Once you have read the records below, restate them word for word.

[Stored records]

Segment Open

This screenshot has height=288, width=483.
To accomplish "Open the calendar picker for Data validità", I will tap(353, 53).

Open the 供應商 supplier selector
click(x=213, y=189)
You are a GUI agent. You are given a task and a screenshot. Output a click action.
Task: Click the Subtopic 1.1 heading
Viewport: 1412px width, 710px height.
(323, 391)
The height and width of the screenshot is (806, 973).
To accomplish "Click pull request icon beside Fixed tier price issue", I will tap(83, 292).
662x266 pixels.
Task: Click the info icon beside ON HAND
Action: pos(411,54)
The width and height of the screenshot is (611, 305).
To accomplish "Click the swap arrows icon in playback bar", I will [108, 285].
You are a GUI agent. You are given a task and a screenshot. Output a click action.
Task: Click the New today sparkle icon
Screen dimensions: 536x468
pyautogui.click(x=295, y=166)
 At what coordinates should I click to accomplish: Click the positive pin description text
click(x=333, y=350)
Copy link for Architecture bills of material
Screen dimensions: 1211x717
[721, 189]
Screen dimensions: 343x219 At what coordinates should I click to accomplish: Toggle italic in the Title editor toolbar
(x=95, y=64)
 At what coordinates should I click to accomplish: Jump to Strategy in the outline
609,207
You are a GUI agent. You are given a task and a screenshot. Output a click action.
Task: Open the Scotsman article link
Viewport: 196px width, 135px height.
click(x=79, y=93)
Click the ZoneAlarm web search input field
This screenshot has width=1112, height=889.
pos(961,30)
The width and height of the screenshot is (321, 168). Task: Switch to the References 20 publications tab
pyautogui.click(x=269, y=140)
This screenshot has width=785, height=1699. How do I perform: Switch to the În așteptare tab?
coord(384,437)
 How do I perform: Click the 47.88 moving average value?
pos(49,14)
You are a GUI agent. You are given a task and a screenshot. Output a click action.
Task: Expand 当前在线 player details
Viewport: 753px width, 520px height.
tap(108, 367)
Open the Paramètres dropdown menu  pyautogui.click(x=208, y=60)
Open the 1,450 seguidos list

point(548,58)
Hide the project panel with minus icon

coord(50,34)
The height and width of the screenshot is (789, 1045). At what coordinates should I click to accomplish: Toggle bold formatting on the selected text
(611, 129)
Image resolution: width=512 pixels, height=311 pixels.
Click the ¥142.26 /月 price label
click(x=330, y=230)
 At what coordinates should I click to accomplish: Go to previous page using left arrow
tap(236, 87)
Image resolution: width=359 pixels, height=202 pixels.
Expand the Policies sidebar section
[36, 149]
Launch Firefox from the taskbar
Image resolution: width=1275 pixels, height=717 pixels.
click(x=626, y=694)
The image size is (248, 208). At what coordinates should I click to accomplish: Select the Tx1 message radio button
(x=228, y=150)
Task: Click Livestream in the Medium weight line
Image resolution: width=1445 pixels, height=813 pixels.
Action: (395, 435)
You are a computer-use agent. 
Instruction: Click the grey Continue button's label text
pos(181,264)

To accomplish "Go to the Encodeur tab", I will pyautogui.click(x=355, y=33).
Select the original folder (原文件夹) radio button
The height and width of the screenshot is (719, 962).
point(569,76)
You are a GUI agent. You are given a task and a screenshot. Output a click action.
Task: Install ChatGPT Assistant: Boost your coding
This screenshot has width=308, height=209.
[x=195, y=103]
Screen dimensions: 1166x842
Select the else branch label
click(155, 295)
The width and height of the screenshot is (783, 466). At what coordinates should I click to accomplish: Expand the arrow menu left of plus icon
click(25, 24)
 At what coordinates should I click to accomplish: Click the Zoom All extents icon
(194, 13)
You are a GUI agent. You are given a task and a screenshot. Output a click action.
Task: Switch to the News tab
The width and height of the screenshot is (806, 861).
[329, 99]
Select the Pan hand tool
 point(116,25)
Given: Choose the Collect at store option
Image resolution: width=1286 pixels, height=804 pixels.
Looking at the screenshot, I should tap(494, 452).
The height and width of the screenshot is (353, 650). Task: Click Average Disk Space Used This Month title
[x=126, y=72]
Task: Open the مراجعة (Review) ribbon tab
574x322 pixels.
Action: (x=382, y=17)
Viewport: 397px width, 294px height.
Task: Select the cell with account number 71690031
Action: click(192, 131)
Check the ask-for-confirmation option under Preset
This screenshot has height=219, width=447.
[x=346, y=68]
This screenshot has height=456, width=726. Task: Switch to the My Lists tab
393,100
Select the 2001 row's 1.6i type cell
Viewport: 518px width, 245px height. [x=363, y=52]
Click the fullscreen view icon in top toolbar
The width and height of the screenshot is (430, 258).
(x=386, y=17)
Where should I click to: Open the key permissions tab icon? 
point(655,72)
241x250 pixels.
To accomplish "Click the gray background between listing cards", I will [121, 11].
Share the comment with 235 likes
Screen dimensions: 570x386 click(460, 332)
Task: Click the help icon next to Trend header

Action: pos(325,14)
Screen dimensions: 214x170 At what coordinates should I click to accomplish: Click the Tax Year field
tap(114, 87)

Segment Closed

Response box:
This screenshot has height=288, width=483.
To accomplish "Open the calendar picker for Data validità", I will tap(353, 53).

Open the 供應商 supplier selector
click(x=213, y=189)
You are a GUI agent. You are given a task and a screenshot. Output a click action.
Task: Click the Subtopic 1.1 heading
Viewport: 1412px width, 710px height.
(323, 391)
The height and width of the screenshot is (806, 973).
To accomplish "Click pull request icon beside Fixed tier price issue", I will tap(83, 292).
662x266 pixels.
Task: Click the info icon beside ON HAND
Action: pos(411,54)
The width and height of the screenshot is (611, 305).
To accomplish "Click the swap arrows icon in playback bar", I will [108, 285].
You are a GUI agent. You are given a task and a screenshot. Output a click action.
Task: Click the New today sparkle icon
Screen dimensions: 536x468
pyautogui.click(x=295, y=166)
 At what coordinates should I click to accomplish: Click the positive pin description text
click(x=333, y=350)
Copy link for Architecture bills of material
Screen dimensions: 1211x717
[721, 189]
Screen dimensions: 343x219 At what coordinates should I click to accomplish: Toggle italic in the Title editor toolbar
(x=95, y=64)
 At what coordinates should I click to accomplish: Jump to Strategy in the outline
609,207
You are a GUI agent. You are given a task and a screenshot. Output a click action.
Task: Open the Scotsman article link
Viewport: 196px width, 135px height.
click(x=79, y=93)
Click the ZoneAlarm web search input field
This screenshot has width=1112, height=889.
pos(961,30)
The width and height of the screenshot is (321, 168). Task: Switch to the References 20 publications tab
pyautogui.click(x=269, y=140)
This screenshot has width=785, height=1699. How do I perform: Switch to the În așteptare tab?
coord(384,437)
 How do I perform: Click the 47.88 moving average value?
pos(49,14)
You are a GUI agent. You are given a task and a screenshot. Output a click action.
Task: Expand 当前在线 player details
Viewport: 753px width, 520px height.
tap(108, 367)
Open the Paramètres dropdown menu  pyautogui.click(x=208, y=60)
Open the 1,450 seguidos list

point(548,58)
Hide the project panel with minus icon

coord(50,34)
The height and width of the screenshot is (789, 1045). At what coordinates should I click to accomplish: Toggle bold formatting on the selected text
(611, 129)
Image resolution: width=512 pixels, height=311 pixels.
Click the ¥142.26 /月 price label
click(x=330, y=230)
 At what coordinates should I click to accomplish: Go to previous page using left arrow
tap(236, 87)
Image resolution: width=359 pixels, height=202 pixels.
Expand the Policies sidebar section
[36, 149]
Launch Firefox from the taskbar
Image resolution: width=1275 pixels, height=717 pixels.
click(x=626, y=694)
The image size is (248, 208). At what coordinates should I click to accomplish: Select the Tx1 message radio button
(x=228, y=150)
Task: Click Livestream in the Medium weight line
Image resolution: width=1445 pixels, height=813 pixels.
Action: (395, 435)
You are a computer-use agent. 
Instruction: Click the grey Continue button's label text
pos(181,264)

To accomplish "Go to the Encodeur tab", I will pyautogui.click(x=355, y=33).
Select the original folder (原文件夹) radio button
The height and width of the screenshot is (719, 962).
point(569,76)
You are a GUI agent. You are given a task and a screenshot. Output a click action.
Task: Install ChatGPT Assistant: Boost your coding
This screenshot has width=308, height=209.
[x=195, y=103]
Screen dimensions: 1166x842
Select the else branch label
click(155, 295)
The width and height of the screenshot is (783, 466). At what coordinates should I click to accomplish: Expand the arrow menu left of plus icon
click(25, 24)
 At what coordinates should I click to accomplish: Click the Zoom All extents icon
(194, 13)
You are a GUI agent. You are given a task and a screenshot. Output a click action.
Task: Switch to the News tab
The width and height of the screenshot is (806, 861).
[329, 99]
Select the Pan hand tool
 point(116,25)
Given: Choose the Collect at store option
Image resolution: width=1286 pixels, height=804 pixels.
Looking at the screenshot, I should tap(494, 452).
The height and width of the screenshot is (353, 650). Task: Click Average Disk Space Used This Month title
[x=126, y=72]
Task: Open the مراجعة (Review) ribbon tab
574x322 pixels.
Action: (x=382, y=17)
Viewport: 397px width, 294px height.
Task: Select the cell with account number 71690031
Action: click(192, 131)
Check the ask-for-confirmation option under Preset
This screenshot has height=219, width=447.
[x=346, y=68]
This screenshot has height=456, width=726. Task: Switch to the My Lists tab
393,100
Select the 2001 row's 1.6i type cell
Viewport: 518px width, 245px height. [x=363, y=52]
Click the fullscreen view icon in top toolbar
The width and height of the screenshot is (430, 258).
(x=386, y=17)
Where should I click to: Open the key permissions tab icon? 
point(655,72)
241x250 pixels.
To accomplish "Click the gray background between listing cards", I will [121, 11].
Share the comment with 235 likes
Screen dimensions: 570x386 click(460, 332)
Task: Click the help icon next to Trend header

Action: pos(325,14)
Screen dimensions: 214x170 At what coordinates should I click to accomplish: Click the Tax Year field
tap(114, 87)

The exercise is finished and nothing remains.